STATED EXERCISE ▸
Copy everything from the line containing "This screenshot has width=950, height=555." down to the line containing "Action: coord(113,286)", and replace "Support FAQs" with "Help Center" while leaving all else unchanged.

Entries on target coordinates
__________

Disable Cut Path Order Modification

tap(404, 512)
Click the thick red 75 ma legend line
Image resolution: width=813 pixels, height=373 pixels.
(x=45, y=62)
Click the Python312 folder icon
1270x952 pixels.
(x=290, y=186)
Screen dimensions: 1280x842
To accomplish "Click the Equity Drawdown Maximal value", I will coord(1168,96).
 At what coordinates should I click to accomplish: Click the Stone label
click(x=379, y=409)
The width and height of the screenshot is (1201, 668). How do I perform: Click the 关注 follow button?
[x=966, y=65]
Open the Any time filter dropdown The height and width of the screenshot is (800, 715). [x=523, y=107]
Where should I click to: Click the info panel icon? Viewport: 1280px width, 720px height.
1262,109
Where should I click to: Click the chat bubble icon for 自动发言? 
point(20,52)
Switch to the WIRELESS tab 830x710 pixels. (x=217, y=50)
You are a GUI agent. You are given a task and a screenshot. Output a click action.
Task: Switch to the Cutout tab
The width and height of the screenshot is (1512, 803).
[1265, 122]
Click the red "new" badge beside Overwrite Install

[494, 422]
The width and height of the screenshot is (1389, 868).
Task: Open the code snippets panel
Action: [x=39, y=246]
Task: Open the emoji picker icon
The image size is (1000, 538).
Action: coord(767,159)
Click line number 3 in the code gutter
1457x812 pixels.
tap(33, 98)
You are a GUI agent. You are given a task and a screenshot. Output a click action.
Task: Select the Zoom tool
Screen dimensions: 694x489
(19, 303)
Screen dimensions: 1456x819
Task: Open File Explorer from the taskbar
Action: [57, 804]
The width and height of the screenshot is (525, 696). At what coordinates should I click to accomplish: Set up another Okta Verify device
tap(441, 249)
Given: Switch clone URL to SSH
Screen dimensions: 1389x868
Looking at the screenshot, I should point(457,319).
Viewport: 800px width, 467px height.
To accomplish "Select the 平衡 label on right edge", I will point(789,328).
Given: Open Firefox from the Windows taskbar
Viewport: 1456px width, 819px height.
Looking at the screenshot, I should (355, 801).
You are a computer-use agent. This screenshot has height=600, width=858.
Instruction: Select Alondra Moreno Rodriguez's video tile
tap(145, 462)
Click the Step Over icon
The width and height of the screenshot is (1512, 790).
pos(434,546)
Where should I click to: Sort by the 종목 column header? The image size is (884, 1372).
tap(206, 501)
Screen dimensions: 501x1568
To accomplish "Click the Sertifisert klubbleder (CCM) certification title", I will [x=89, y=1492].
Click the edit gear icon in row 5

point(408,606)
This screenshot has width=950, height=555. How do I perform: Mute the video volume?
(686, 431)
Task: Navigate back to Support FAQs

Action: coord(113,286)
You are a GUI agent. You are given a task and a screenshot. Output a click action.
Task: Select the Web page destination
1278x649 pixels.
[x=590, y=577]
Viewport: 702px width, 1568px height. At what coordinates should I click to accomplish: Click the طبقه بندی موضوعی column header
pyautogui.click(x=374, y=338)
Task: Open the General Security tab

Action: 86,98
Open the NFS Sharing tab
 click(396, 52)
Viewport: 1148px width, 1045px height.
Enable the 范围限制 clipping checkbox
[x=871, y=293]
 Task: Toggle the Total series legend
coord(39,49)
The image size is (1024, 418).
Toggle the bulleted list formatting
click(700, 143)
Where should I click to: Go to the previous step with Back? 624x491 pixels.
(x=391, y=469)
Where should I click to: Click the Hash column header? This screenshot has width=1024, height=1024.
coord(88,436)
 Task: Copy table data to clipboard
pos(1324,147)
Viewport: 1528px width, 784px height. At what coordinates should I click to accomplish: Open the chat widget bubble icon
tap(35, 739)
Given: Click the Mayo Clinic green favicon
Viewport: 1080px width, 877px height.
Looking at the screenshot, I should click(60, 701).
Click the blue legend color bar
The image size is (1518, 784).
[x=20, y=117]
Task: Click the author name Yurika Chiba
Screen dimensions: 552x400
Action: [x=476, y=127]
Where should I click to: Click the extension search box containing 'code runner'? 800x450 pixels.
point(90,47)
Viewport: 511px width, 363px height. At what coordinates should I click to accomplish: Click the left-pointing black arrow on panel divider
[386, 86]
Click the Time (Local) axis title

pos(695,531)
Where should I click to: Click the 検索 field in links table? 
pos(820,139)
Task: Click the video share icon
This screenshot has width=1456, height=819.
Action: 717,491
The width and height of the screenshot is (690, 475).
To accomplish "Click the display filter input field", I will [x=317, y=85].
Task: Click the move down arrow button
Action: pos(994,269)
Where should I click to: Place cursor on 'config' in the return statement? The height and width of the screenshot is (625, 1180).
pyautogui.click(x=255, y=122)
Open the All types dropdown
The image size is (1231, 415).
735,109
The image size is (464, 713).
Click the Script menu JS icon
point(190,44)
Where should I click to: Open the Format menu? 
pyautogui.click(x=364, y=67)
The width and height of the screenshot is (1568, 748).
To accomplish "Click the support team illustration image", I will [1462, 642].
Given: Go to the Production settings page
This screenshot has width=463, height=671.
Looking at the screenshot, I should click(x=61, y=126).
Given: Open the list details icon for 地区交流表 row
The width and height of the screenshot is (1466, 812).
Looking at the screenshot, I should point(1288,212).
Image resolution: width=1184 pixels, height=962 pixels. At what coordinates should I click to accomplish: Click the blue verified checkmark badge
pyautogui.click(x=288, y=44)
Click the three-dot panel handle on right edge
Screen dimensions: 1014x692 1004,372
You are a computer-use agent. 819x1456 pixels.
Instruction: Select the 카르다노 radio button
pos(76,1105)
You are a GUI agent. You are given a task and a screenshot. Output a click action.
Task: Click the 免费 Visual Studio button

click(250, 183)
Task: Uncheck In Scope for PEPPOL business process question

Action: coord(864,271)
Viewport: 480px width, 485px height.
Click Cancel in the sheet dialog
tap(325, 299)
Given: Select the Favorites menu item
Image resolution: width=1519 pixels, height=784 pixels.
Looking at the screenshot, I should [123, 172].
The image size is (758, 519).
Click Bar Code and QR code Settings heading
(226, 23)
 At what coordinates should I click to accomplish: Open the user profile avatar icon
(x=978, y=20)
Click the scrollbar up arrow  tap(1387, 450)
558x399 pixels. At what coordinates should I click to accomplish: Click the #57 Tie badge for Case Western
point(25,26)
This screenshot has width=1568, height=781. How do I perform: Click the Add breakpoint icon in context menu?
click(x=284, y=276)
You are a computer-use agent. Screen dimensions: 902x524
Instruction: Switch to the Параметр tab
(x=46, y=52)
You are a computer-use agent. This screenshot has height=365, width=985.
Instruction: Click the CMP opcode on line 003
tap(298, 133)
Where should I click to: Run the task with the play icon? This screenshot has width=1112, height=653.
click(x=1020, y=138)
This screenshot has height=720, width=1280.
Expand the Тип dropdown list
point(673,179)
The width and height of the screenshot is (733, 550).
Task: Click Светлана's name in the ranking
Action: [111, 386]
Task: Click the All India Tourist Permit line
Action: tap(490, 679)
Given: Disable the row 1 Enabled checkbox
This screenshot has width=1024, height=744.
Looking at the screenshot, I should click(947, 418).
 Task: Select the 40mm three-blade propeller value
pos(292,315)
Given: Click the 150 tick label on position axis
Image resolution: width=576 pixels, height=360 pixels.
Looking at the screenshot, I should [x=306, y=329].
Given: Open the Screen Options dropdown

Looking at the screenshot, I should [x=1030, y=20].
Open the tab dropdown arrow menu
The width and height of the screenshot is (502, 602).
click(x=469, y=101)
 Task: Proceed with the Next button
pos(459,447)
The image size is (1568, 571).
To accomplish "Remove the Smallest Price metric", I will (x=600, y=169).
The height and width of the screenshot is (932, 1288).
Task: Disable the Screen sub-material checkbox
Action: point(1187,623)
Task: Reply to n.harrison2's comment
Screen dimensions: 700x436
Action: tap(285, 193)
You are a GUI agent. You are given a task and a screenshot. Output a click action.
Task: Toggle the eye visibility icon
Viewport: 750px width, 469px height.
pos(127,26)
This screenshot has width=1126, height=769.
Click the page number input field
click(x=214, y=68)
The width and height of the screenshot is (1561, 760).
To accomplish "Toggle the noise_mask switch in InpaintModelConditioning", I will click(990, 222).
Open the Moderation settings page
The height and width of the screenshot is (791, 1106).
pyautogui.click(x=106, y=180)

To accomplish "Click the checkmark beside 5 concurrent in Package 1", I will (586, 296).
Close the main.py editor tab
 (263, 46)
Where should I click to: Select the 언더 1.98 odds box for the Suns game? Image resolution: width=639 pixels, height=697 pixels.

__________

CORRECT OUTPUT ▸
This screenshot has width=950, height=555. How do I perform: Mute the video volume?
(686, 431)
Task: Navigate back to Help Center

Action: coord(113,286)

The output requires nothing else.